Podcasts

Paul, Weiss Waking Up With AI

Paul, Weiss Waking Up with AI

The Curious Case of Claude Mythos Preview

In this episode, Katherine Forrest and Scott Caravello revisit Claude Mythos Preview, unpacking Anthropic's limited rollout through Project Glasswing and its unprecedented cybersecurity capabilities.

Stream here or subscribe on your
preferred podcast app:

Episode Speakers

Katherine B. Forrest

Partner

New York

Tel: +1-212-373-3195

kforrest@paulweiss.com

Scott Caravello

Associate

New York

Tel: +1-212-373-3489

scaravello@paulweiss.com

Episode Transcript

Katherine Forrest: Hello everyone and welcome to today's episode of Paul Weiss Waking Up With AI. I'm Katherine Forrest.

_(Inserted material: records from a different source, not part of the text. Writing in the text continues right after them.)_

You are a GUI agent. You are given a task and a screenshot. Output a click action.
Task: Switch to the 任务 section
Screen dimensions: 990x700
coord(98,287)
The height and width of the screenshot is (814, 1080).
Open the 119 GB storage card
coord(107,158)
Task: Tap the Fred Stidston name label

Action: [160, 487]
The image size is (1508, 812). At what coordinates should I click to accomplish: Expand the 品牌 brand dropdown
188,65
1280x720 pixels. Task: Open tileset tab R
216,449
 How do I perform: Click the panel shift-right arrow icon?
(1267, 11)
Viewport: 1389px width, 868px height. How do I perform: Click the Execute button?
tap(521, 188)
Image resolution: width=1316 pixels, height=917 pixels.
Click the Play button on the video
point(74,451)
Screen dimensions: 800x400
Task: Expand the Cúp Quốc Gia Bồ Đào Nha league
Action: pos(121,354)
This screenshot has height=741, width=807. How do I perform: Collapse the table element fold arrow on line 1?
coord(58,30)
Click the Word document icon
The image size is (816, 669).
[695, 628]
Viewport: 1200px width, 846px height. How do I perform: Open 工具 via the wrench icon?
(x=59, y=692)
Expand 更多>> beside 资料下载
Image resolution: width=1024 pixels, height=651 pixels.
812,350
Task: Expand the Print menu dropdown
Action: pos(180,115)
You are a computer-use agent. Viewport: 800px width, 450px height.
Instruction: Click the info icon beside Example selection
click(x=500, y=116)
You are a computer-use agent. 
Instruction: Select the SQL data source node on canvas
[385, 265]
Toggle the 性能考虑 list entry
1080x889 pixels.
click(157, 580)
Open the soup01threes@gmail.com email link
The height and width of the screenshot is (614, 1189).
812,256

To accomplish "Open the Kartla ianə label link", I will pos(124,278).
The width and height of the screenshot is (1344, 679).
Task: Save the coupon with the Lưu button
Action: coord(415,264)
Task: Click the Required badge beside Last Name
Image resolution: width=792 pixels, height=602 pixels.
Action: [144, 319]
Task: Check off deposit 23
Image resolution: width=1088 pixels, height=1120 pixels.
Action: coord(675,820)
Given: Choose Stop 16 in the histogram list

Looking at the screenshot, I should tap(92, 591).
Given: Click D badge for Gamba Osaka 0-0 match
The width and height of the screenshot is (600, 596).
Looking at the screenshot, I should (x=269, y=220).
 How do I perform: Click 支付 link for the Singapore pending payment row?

Scott Caravello: And I'm Scott Caravello. Katherine, you're back. How was Italy?

Katherine Forrest: I am back from Italy. Do you know I did, like, a four and a half day trip to Italy and, you know, you can actually go to Italy and have four and a half days and it actually works. I mean, you have to have like a travel credit in order to do that… this is what I had that was about to run out. I just want to tell you one thing. So, I had something that I had not had before, which probably people are going to laugh at, but I actually had Cacio e Pepe Ravioli.

Scott Caravello: So… Cacio–so so…

Katherine Forrest: See, it's rendered you speechless! Like you can't even, you're, like, stumbling here.

Scott Caravello: Well, ah, uh, I–

Katherine Forrest: It’s unusual, right?

Scott Caravello: But the question is, have you had Cacio e Pepe… or just never had it in ravioli form?

Katherine Forrest: Oh, no! I've had, like, Cacio e Pepe, like, 8 million times. Okay?

Scott Caravello: Okay. So, that doesn't, like, shock the conscience… as much as I… I thought it would.

Katherine Forrest: No, but it was so good! It was so, so good. So, I came back and I've been trying to walk the stairs ever since. But, well, are you okay? You doing okay today?

Scott Caravello: Oh, yeah, I’m great.

Katherine Forrest: I want to make sure I ask about you.

Scott Caravello: Oh. Thank you. That's really kind.

Katherine Forrest: You know, you're actually, the audience can't see it, but you're wearing like a shirt and tie. What's going on?

Scott Caravello: No, no tie. I'm enjoying the spring weather, put on a jacket… enjoying life, that's all.

Katherine Forrest: Yeah. All right. Terrific. Well, let's get down to it. So, what are we talking about today?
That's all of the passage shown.